[How to complete this task]: Your answer should hold all lines of the entries that include the word "agent".

---

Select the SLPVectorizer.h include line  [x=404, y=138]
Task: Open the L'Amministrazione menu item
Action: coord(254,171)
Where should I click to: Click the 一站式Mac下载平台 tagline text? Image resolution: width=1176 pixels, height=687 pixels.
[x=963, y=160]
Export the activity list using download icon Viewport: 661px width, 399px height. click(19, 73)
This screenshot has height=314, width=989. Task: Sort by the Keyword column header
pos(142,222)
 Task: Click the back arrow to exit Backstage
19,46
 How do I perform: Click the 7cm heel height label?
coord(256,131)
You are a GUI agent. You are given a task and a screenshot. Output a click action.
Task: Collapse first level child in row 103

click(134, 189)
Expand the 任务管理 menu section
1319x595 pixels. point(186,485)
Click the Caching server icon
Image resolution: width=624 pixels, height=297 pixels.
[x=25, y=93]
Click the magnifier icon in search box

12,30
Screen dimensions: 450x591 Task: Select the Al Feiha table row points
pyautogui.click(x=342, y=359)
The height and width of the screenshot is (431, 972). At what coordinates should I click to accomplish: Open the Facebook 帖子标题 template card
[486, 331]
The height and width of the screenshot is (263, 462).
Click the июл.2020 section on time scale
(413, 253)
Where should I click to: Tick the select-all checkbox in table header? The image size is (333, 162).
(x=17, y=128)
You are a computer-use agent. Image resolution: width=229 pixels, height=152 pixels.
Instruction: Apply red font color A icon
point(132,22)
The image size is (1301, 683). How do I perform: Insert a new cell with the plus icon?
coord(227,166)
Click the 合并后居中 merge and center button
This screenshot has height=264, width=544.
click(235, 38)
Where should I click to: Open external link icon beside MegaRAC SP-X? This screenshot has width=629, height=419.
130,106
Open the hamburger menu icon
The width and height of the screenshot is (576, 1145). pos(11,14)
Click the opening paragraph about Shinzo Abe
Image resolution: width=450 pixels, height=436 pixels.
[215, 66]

---

[Response for this exercise]:
You are a GUI agent. You are given a task and a screenshot. Output a click action.
You are a computer-use agent. Image resolution: width=229 pixels, height=152 pixels.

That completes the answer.